To do » The expected output is each entry, given again exactly.

-------- Information shown

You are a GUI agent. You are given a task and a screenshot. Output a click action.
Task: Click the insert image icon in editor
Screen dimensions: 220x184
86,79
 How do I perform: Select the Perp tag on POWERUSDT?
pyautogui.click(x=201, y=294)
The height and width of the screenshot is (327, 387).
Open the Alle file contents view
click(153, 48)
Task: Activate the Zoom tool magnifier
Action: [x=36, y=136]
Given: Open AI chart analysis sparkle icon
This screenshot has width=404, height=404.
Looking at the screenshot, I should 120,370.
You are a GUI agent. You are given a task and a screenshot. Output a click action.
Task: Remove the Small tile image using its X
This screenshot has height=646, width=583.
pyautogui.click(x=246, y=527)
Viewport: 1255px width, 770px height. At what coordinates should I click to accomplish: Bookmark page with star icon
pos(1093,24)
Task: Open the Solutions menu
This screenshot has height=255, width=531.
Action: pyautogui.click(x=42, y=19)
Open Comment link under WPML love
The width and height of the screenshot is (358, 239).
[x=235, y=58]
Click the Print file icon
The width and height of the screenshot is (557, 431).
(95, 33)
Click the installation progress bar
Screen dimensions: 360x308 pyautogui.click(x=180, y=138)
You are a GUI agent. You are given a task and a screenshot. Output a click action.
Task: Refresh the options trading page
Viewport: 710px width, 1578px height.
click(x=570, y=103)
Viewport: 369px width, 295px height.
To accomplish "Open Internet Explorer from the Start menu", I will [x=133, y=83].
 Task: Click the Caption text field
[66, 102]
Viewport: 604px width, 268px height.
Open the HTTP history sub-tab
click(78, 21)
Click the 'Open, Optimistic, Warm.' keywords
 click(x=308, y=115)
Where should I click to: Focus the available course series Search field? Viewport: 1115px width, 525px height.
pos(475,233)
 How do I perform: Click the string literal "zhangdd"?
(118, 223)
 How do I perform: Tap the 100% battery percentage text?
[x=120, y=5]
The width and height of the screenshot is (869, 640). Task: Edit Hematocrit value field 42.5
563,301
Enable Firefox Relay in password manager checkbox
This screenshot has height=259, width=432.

----------------

Exercise output »
You are a GUI agent. You are given a task and a screenshot. Output a click action.
Task: Click the insert image icon in editor
Screen dimensions: 220x184
86,79
 How do I perform: Select the Perp tag on POWERUSDT?
pyautogui.click(x=201, y=294)
The height and width of the screenshot is (327, 387).
Open the Alle file contents view
click(153, 48)
Task: Activate the Zoom tool magnifier
Action: [x=36, y=136]
Given: Open AI chart analysis sparkle icon
This screenshot has width=404, height=404.
Looking at the screenshot, I should 120,370.
You are a GUI agent. You are given a task and a screenshot. Output a click action.
Task: Remove the Small tile image using its X
This screenshot has height=646, width=583.
pyautogui.click(x=246, y=527)
Viewport: 1255px width, 770px height. At what coordinates should I click to accomplish: Bookmark page with star icon
pos(1093,24)
Task: Open the Solutions menu
This screenshot has height=255, width=531.
Action: pyautogui.click(x=42, y=19)
Open Comment link under WPML love
The width and height of the screenshot is (358, 239).
[x=235, y=58]
Click the Print file icon
The width and height of the screenshot is (557, 431).
(95, 33)
Click the installation progress bar
Screen dimensions: 360x308 pyautogui.click(x=180, y=138)
You are a GUI agent. You are given a task and a screenshot. Output a click action.
Task: Refresh the options trading page
Viewport: 710px width, 1578px height.
click(x=570, y=103)
Viewport: 369px width, 295px height.
To accomplish "Open Internet Explorer from the Start menu", I will [x=133, y=83].
 Task: Click the Caption text field
[66, 102]
Viewport: 604px width, 268px height.
Open the HTTP history sub-tab
click(78, 21)
Click the 'Open, Optimistic, Warm.' keywords
 click(x=308, y=115)
Where should I click to: Focus the available course series Search field? Viewport: 1115px width, 525px height.
pos(475,233)
 How do I perform: Click the string literal "zhangdd"?
(118, 223)
 How do I perform: Tap the 100% battery percentage text?
[x=120, y=5]
The width and height of the screenshot is (869, 640). Task: Edit Hematocrit value field 42.5
563,301
Enable Firefox Relay in password manager checkbox
This screenshot has height=259, width=432.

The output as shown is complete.